START EXERCISE MATERIAL

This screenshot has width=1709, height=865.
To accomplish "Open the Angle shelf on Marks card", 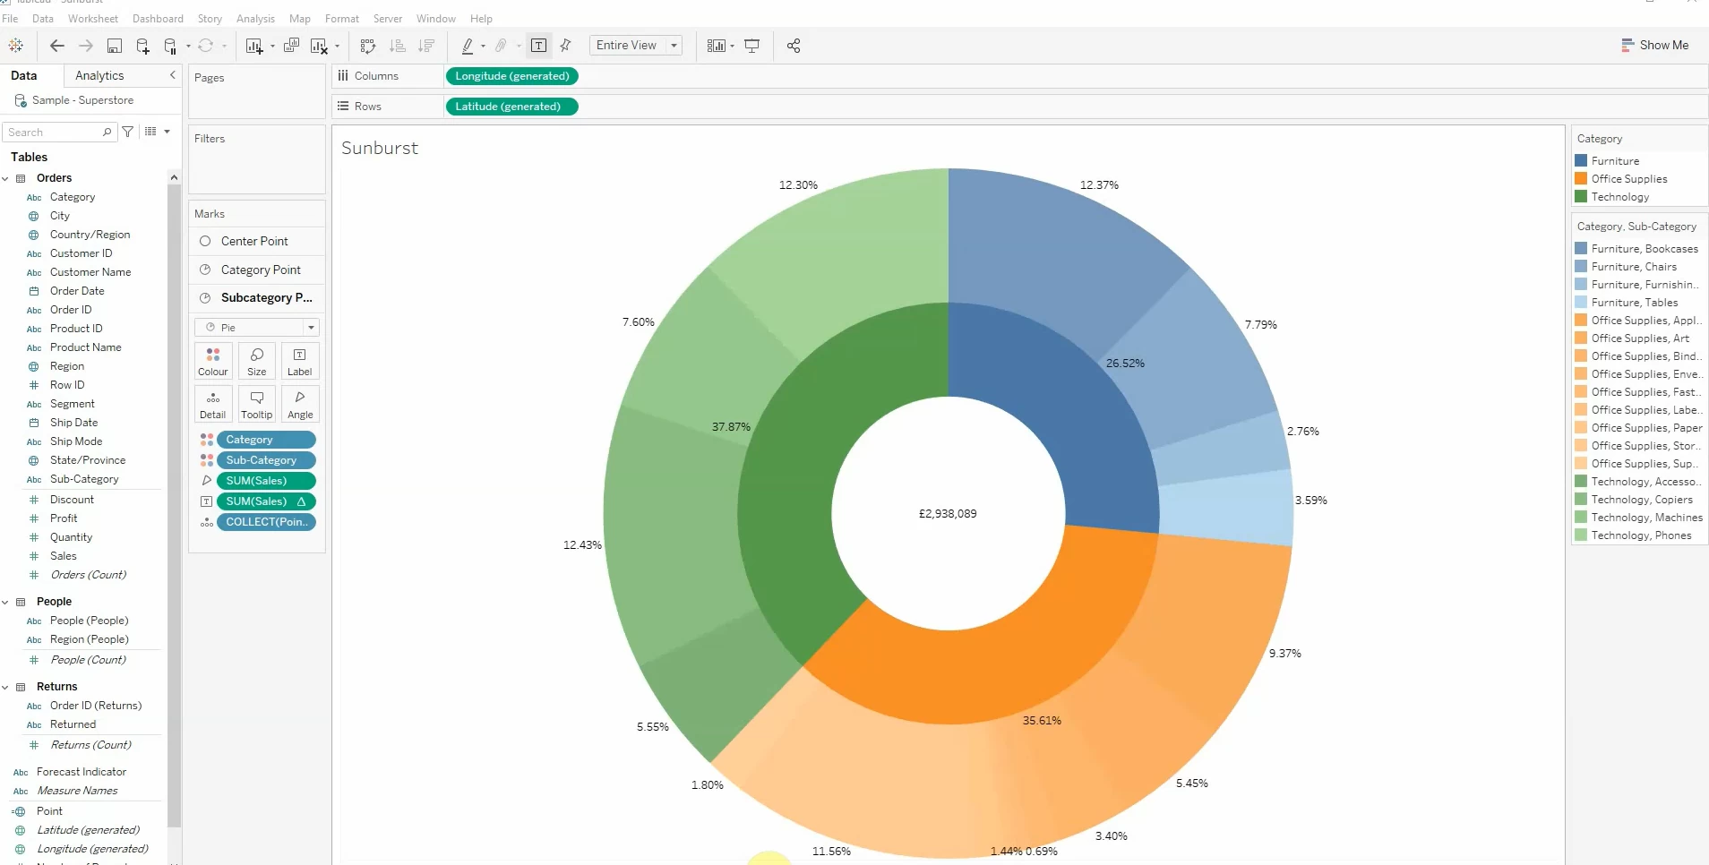I will coord(299,404).
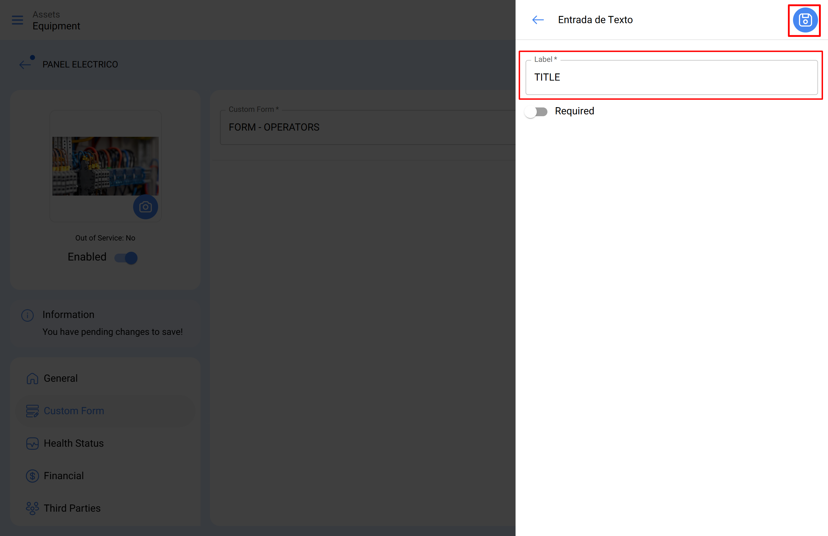
Task: Select the Custom Form menu item
Action: click(74, 411)
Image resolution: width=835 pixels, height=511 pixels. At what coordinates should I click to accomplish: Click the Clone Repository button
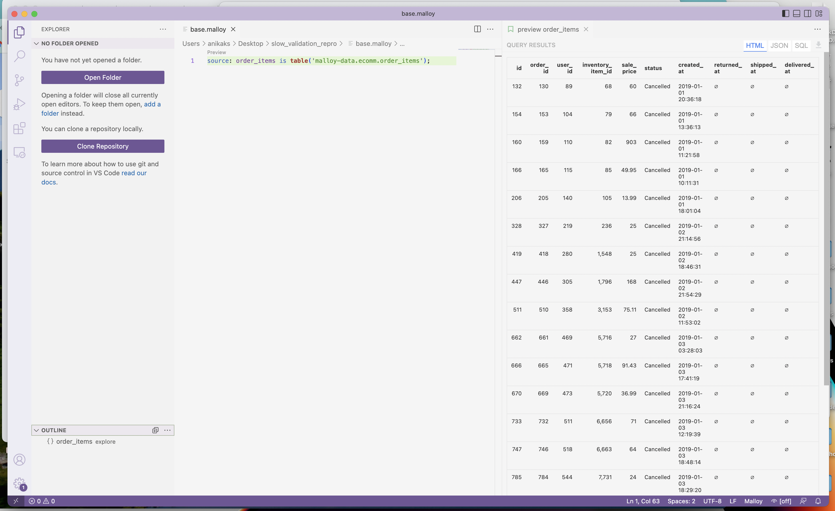[103, 146]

END EXERCISE MATERIAL

WHAT YOU ARE ASKED TO DO: Would you print, exactly as they appear, the lines from the line with "Image resolution: width=835" through the end of the entries above, leaving out the pictures?

ANSWER TO THIS EXERCISE:
Image resolution: width=835 pixels, height=511 pixels. At what coordinates should I click to accomplish: Click the Clone Repository button
[103, 146]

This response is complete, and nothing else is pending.